Imagine you want to predict the cities where someone lived based on some data. The hierarchy of locations is a tree with country at the first level, province or state second, and city at its third level. This tree has ca. 195 nodes on its first level and a lot more as we go down the tree.

Let's now say that I was supposed to choose Argentina.Misiones.Posadas (which corresponds to a city in Argentina) but I predicted Congo.Bouenza.Loutété; (which is the 10th most popular city in the Republic of Congo). The loss for this prediction is 0.01, which is surprisingly low - seeing as I wasn't even close to the real answer, I would have expected something near 1.

As we go deeper into the tree, the loss goes down real quick.
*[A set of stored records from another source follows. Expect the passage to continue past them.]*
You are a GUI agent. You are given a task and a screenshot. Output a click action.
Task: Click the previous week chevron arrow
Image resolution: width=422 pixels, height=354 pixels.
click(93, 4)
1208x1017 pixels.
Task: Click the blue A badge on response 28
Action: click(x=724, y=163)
If I had predicted Argentina.Chubut.Puerto Madryn (a city 1900km away in one of the other 23 possible provinces) the loss would be 0.00043, and if I had predicted Argentina.Misiones.Wanda (one of the other 64 cities in the correct province) my loss would have been 0.000019. If your tree is deeper than this then you will soon start running into numerical issues.

The problem here is the nature of the problem itself. Because my predictions are multi-label there is no limit to the number of cities where a person may have lived while, simultaneously, there is no limit to how many cities I may predict. If I predict that a person has lived in every single city in America, from Ward Hunt Island Camp in Canada down to Ushuaia in Argentina and everything in between, but it turns out that the person has lived in all other cities in the world, my loss would only then be 1. And if it turns out that the person has briefly lived in Argentina.Misiones.Posadas then my loss goes down to ~0.995 because getting one city right also means that I got the country right.

Now you see why this algorithm is very good in theory but not useful in practice: if you are trying to predict one or two points in a big tree then your losses will always be negligible. No matter how wrong your prediction is, the loss for a "normal" person will never be high enough to be useful.

On the other hand, if you are expecting your predictions to cover a good chunk of the tree then this algorithm is still right for you. Otherwise a good alternative is to use the Jaccard distance instead and represent Argentina.Misiones.Posadas as the set {"Argentina", "Argentina.Misiones", "Argentina.Misiones.Posadas"}. This is not as fair a measure as I would like (it punishes small errors a bit too harshly) but it still works well in practice. You could also look deeper into the paper and see if the non-normalized algorithms work for you.